さらに、ギルスは不完全な変身の為、狂化の代償として涼の体を苦痛で蝕んでいく。これは魂に課せられた制約なので、英霊になっても決して消えない。


保有スキル
心眼(真):A 額にある橙色の第3の目(ワイズマン・オーヴ)。敵の動きや弱点を察知できる。
自己改造:B 自らの肉体を武器に変える。ギルスクロウ、ギルスヒールクロウ、ギルスフィーラーなど。


宝具
【賢者の石(メタルファクター)】
ギルスの腰に巻きつけられたベルト状の宝具。中央に賢者の石を持ち、パワーの源を作り出す。変身者の体内に融合拡散しているが「変身」の意思(真名の解放に当たる)で物質化、全身を強化する。


【第二の賢者の石(オルタリング)】
不完全にしか発動しないギルスの賢者の石を補うべく、後に埋め込まれたもう一つの賢者の石。明確な形状はない。二重で発動する事により、全身を更に強化。
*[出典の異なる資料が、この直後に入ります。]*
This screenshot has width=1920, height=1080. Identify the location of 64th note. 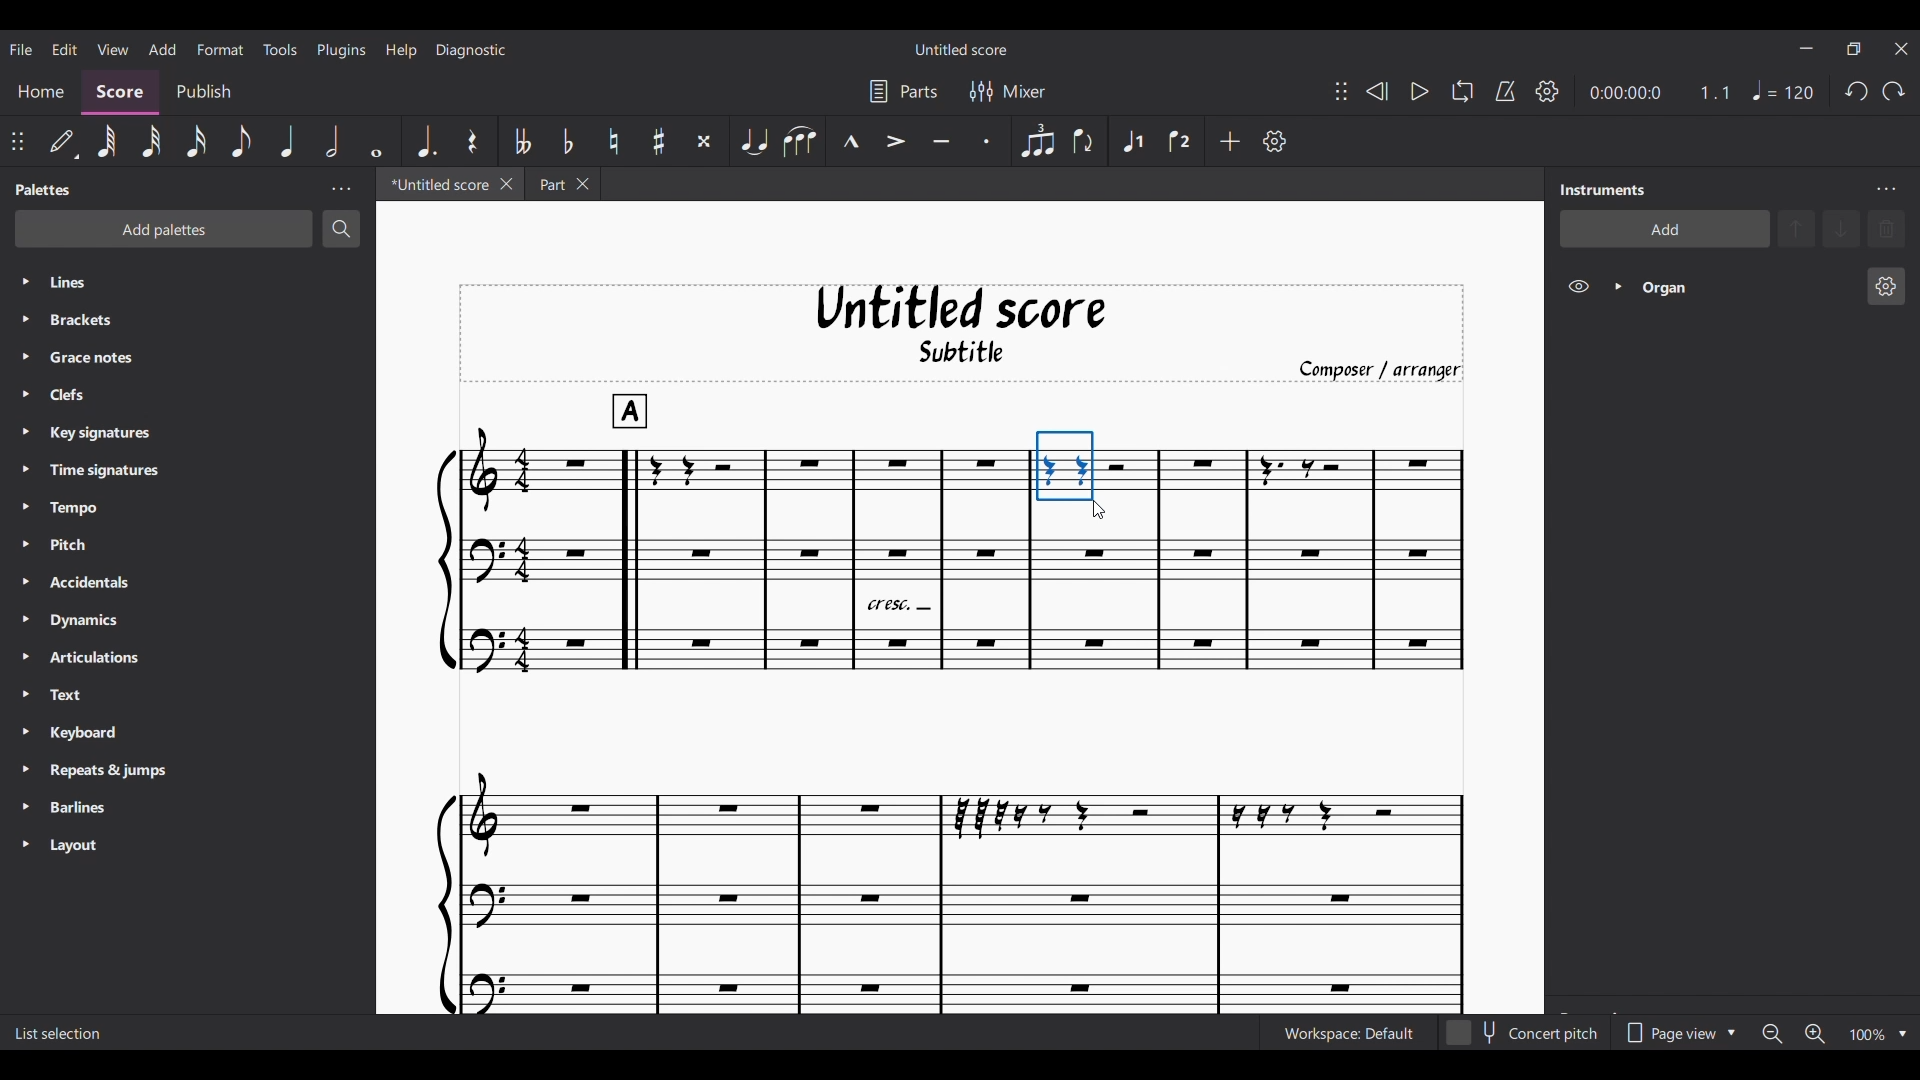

<エクシードギルス>の形態へと二段変身する。



英霊化の理由
アギト化する人類を滅ぼそうとした「闇の力」を、アギトと共に打ち滅ぼした為。
更に、不完全なアギトとして覚醒した魂は歪んでおり、イレギュラーな魂として世界に囚われ、抑止力としての活動を余儀なくされる。